Oil Price Forecast 2021: Oil's Fundamental Reckoning
To say that the 2020 Atlantic hurricane season has been an active one would be a gross understatement.
In fact, there have been so many named storms this year that they’ve run through the English alphabet and moved on to the Greek alphabet.
Of course, I mention this as Tropical Storm Beta dumps a massive amount of rain along the Texas coast.
Fortunately for those oil platforms in the Gulf of Mexico, the shut-ins were minimal — just 497,000 barrels per day that will be back up and running in no time.
Yet it wasn’t the foul weather that has analysts relatively bullish over oil’s future.
For that, we simply glance at the fundamentals.
Make no mistake, the supply-and-demand picture is (and always has been) the primary driver for crude prices.
That dynamic has analysts bullish for 2021.
Is it time we join their enthusiasm?
I’ll let you decide...
Oil Forecast 2021: Humming the OPEC+ and COVID Blues
Looking around, we see fewer and fewer gloomy forecasts emerging.

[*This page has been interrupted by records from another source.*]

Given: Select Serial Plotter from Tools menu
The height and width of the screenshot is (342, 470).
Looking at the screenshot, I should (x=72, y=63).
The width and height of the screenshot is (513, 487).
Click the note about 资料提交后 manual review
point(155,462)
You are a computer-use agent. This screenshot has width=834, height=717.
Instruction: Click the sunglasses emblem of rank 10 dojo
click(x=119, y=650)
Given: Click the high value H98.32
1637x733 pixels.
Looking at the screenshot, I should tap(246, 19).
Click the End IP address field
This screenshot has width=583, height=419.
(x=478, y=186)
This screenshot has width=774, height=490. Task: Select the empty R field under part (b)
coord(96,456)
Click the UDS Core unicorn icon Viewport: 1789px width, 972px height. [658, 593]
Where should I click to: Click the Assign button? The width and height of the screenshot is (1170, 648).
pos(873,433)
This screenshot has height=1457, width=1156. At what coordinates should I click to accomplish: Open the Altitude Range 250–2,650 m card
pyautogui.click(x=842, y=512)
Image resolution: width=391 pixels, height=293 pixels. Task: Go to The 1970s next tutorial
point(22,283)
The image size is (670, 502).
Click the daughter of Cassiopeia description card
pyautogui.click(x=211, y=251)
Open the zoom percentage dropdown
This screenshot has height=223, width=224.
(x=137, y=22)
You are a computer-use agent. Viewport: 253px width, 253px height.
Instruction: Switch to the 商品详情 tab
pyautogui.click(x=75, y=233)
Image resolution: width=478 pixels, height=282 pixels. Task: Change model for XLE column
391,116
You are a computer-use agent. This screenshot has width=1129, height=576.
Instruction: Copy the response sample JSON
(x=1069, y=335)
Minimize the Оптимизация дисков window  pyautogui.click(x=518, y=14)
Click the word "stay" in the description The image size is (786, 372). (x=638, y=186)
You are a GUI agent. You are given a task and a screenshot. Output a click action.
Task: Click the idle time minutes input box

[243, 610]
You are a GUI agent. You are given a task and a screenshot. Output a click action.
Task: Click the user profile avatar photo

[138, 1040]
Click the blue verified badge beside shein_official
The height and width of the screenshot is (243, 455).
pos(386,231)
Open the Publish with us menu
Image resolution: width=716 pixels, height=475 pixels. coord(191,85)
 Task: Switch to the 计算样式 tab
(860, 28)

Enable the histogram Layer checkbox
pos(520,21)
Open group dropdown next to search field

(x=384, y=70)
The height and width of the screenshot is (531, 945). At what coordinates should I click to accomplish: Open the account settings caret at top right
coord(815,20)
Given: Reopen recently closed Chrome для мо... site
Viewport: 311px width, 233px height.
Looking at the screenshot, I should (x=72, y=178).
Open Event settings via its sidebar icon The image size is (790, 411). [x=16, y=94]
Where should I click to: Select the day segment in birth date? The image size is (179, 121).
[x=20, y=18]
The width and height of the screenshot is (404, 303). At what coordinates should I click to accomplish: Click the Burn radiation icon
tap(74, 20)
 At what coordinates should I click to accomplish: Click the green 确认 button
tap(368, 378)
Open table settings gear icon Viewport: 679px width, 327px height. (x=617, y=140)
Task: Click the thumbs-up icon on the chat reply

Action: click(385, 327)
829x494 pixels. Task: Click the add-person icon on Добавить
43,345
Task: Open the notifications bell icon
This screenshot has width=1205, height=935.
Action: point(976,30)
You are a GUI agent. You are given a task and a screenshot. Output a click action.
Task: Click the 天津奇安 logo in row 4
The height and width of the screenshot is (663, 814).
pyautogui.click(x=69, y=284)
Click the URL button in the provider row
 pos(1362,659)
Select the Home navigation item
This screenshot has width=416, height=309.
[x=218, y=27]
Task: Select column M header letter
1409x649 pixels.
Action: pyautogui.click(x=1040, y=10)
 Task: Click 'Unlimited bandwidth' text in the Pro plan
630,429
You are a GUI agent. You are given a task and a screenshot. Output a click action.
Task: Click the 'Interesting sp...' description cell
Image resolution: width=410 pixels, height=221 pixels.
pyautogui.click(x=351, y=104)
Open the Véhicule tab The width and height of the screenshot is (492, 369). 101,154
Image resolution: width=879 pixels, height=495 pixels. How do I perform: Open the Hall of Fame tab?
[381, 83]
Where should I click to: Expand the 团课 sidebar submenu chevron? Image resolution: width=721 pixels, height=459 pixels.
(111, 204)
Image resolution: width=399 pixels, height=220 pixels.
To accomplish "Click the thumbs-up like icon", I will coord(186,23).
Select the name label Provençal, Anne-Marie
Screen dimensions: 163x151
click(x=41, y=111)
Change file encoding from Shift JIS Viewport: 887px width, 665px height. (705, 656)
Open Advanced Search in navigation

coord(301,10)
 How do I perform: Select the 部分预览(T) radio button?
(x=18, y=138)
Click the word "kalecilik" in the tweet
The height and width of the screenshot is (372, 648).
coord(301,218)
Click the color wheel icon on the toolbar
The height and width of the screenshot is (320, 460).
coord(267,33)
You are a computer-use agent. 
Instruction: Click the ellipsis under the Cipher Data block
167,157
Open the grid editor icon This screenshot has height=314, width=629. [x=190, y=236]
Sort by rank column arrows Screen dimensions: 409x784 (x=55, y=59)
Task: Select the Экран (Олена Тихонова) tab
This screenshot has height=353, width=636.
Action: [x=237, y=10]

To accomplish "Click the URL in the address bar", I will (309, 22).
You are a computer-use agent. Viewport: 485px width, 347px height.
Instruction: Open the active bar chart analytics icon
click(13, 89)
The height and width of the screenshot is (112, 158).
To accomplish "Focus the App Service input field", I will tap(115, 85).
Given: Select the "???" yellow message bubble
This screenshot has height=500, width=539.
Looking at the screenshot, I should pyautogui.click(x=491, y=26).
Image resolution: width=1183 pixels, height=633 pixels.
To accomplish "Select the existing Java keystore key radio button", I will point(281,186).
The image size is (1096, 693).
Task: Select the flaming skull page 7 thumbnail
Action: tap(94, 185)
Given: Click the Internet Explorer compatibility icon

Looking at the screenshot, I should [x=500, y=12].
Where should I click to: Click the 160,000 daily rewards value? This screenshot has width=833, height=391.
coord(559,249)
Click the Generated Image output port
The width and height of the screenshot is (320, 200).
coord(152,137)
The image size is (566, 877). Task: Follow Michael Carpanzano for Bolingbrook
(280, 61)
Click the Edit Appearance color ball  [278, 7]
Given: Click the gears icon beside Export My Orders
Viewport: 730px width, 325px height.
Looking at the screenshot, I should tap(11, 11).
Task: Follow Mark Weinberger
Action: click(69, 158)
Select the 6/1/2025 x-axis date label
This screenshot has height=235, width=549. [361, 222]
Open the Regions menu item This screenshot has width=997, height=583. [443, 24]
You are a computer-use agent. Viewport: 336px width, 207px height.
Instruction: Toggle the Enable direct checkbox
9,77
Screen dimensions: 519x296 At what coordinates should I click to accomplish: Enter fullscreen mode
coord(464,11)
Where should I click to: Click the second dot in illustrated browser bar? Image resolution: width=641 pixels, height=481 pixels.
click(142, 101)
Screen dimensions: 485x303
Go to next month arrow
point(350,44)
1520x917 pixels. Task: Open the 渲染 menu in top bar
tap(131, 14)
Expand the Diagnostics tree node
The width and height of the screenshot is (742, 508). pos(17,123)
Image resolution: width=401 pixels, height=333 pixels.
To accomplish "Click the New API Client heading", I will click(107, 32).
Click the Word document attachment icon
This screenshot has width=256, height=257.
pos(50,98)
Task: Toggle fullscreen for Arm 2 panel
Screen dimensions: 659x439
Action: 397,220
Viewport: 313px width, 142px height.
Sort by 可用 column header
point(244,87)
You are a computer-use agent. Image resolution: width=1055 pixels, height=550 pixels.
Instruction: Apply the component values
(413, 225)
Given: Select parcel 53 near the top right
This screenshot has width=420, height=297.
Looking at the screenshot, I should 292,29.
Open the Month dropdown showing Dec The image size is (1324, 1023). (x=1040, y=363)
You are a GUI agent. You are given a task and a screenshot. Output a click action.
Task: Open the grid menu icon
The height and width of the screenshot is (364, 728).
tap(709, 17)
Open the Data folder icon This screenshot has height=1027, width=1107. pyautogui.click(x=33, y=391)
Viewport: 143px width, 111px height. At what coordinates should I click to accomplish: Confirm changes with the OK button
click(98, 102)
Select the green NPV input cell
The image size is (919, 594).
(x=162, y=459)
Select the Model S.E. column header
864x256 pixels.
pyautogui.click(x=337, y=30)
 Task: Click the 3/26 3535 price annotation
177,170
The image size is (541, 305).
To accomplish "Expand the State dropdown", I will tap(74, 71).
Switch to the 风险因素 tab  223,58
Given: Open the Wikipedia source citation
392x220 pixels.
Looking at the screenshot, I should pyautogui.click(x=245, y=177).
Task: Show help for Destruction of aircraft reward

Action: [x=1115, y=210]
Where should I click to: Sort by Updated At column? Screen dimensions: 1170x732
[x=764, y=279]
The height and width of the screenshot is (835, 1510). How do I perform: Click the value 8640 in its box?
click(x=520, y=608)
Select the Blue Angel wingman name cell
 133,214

Russia’s oil minister’s recent announcement that he believed global oil consumption would return to pre-COVID levels by next June isn’t the only rosy projection out there.
His OPEC+ friends may not be as optimistic; the group agreed that the production cut target should stay at 7.7 million barrels per day.
Assuming we can take OPEC+ at its word (which I know we are loathe to do given its comical production quotas in the past), at the very least we can be hopeful considering OPEC+ achieved a compliance rate of 101% in August.
When the bears begin pointing at Libyan oil output as a beacon of hope to boost supply, we can’t help but take that prospect with a grain of salt.
How many governments are claiming power in Libya’s capital right now? Libyan output has been incredibly unreliable ever since the country was thrust into civil war years ago. But don’t worry, renegade Gen. and Field Marshal Khalifa Haftar informed us he’s lifting an eight-month blockade on Libya’s port.
Oh, well then, consider my mind at ease.
Even with more potential addition of light crude out of Libya, others in the OPEC+ alliance are struggling to tread water.
Mexico recently cut its production targets for 2021, thanks to a steeper-than-expected decline in Maloob, the country’s largest offshore field.
This is just another notch in a long series of setbacks for Pemex, unless any of you happen to forget the lessons unlearned after Cantarell’s demise.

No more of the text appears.